Elle avait cette façon d'aimer la vie que personne ne pouvait copier. À elle seule elle s'était créée un monde pour s'y réfugier. Un univers fleuri, argenté, parsemé de milles mélodies chantant ses émotions. Il y avait toujours dans son regard une lueur de première fois, une fascination pour tout objet, quel qu'il soit. Peu importe sa valeur, elle apprenait à l'aimer, à la fois à sa manière et à celle de l'objet. Comme si elle l'écoutait. Il lui murmurait ses pensées et alors peu à peu se tissait un lien invisible entre eux, leur lien. Avec elle l'imaginaire semblait possible, elle avait repoussé les limites de l'esprit pour me laisser croire au rêve. Alors que j'avais toujours réfuté ces futilités elle avait ouvert une porte sur son monde et je ne pus m'empêcher d'en tomber amoureux. Son amour pour chaque chose était immense. Mais je crois que c'est de là que venait le problème. Elle aimait chaque chose avec la même intensité, vivant ou mort, sa place était la même dans son cœur.Je crois qu'elle n'a jamais su aimer les humains, et c'est d'ailleurs ce qui l'a toujours rongé. Je le voyais, il y avait une part de tristesse en elle, d'incompréhension. Une porte obscure mais cachée entre les feuillages de son univers, cherchant à nous protéger de ses monstres. Gardant toujours tout pour elle, à chaque instant.
Mais malgré tout j'ai tenté, j'ai tenté de la faire changer. J'ai tenté de la faire m'aimer. Mais c'était comme si son but n'était pas de nous aimer, mais de nous apprendre à aimer.
Un être céleste qui nous redonne vie, qui nous pousse à croire, à nouveau. Quelque chose d'irréel, mais pourtant si attractif, un impossible que l'on cherche à atteindre, se demandant toujours quelle est sa logique alors qu'il est certain qu'elle n'en possède aucune.

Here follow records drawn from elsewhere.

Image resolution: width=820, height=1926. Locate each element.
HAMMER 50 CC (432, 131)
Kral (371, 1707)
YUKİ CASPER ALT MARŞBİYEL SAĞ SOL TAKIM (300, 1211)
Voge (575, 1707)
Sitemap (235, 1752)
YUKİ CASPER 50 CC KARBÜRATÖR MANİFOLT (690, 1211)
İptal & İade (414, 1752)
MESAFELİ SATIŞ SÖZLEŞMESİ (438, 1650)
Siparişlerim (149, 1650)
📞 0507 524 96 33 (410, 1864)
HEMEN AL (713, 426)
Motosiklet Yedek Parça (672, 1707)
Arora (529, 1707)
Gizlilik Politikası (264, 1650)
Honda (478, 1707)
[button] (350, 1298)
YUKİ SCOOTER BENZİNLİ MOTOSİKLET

Elle était de ces personnes que l'on croit irréelle tant leur beauté est inimaginable. De ces personnes dont on devrait se méfier, tant leur apparence sont délicieuses, mais dont notre cœur s'y fige à jamais, incapable de la laisser, au risque de se perdre dans ce monde qu'elle semble avoir créé.

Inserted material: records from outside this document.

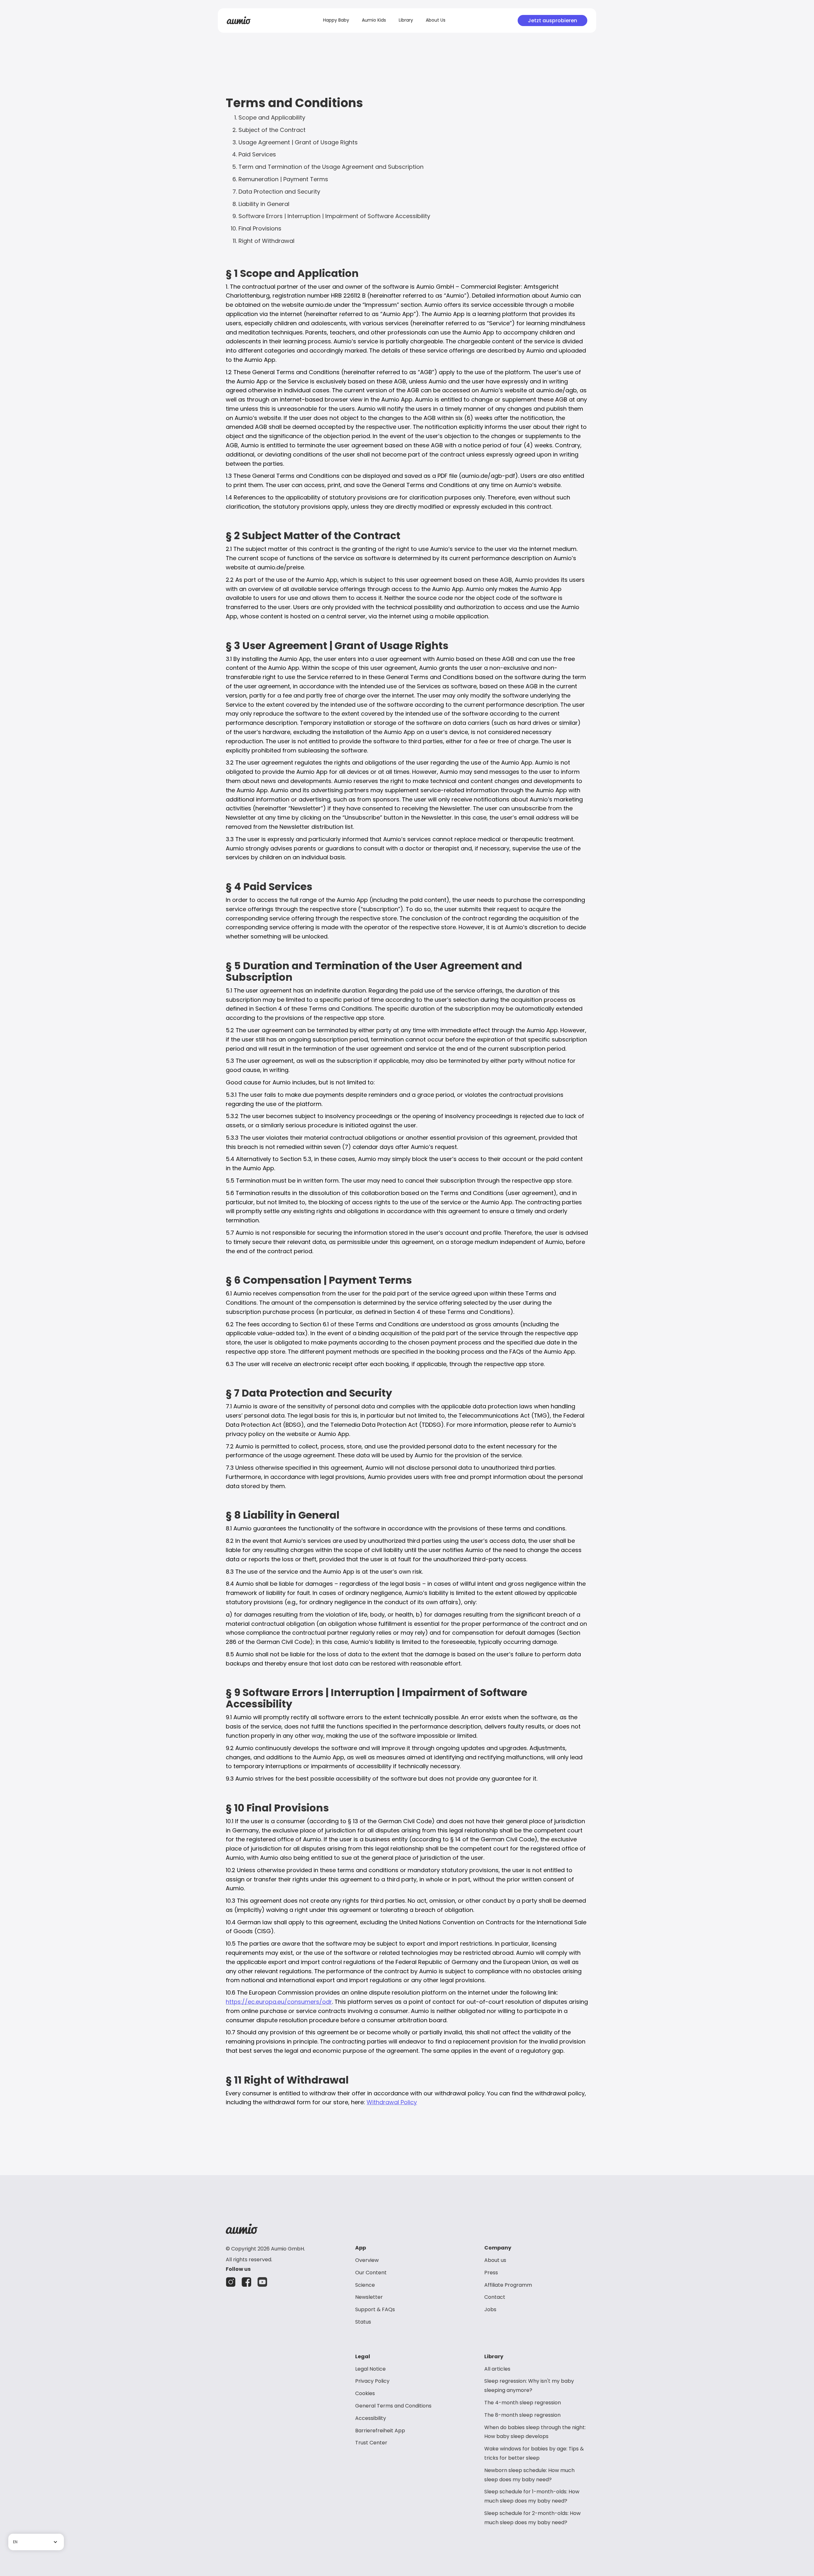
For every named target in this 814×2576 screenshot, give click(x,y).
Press (491, 2272)
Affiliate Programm (508, 2285)
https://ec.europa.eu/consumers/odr (279, 2002)
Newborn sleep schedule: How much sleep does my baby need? (529, 2475)
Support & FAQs (375, 2309)
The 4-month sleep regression (522, 2402)
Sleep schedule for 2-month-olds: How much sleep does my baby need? (532, 2518)
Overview (367, 2260)
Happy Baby (336, 20)
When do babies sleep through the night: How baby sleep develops (535, 2432)
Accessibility (370, 2418)
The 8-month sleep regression (522, 2415)
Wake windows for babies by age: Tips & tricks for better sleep (534, 2453)
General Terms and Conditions (393, 2405)
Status (363, 2321)
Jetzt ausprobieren (552, 20)
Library (406, 20)
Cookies (365, 2393)
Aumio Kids (374, 20)
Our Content (371, 2272)
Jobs (490, 2309)
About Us (435, 20)
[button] (36, 2542)
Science (365, 2285)
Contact (494, 2297)
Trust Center (371, 2442)
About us (495, 2260)
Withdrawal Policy (392, 2102)
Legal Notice (370, 2369)
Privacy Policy (372, 2381)
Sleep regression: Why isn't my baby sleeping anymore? (529, 2385)
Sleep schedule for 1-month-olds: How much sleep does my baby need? (531, 2496)
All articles (497, 2369)
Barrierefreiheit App (380, 2430)
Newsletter (369, 2297)
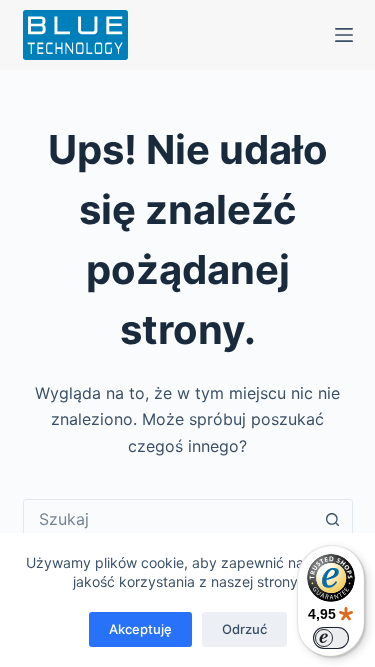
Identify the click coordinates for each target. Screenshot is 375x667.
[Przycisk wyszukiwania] (333, 519)
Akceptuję (140, 629)
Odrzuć (244, 629)
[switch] (331, 638)
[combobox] (169, 519)
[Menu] (344, 35)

Elle nous envoûte et nous emmène où le vent la portera, sachant pertinemment qu'on la suivra à jamais, bien qu'elle s'en moque. Elle avait conscience de ses nombreux admirateurs, et elle en riait, d'une douce voix, résonnant encore et à jamais dans mon esprit, ce rire qui hante mes rêves les plus lointains, me berçant d'un souvenir effacé. Il y avait une certaine mélancolie, une certaine tristesse, mais surtout de l'indifférence, mais cette dernière n'était pas sincère. Elle servait de voile pour se cacher derrière sa peur de ne pas pouvoir s'attacher correctement. Alors elle jouait, racontant qu'aucun Homme ne lui avait volé son cœur, et que personne n'atteindrait jamais son amour. Mais ce qu'elle déclarait comme étant une vertu était en réalité un vice. Sa seule impossibilité. Elle n'était pas indifférente face à nos avances, elle ne savait juste pas les maîtriser, comme si elle avait malappris l'amour que l'on porte à un humain. Elle semblait le fuir, de peur de mal s'y prendre. Et je crois que c'est le seul doute que je ne j'ai jamais vu à travers son regard. Car elle est de ces gens qui n'ont aucune limite - ou presque.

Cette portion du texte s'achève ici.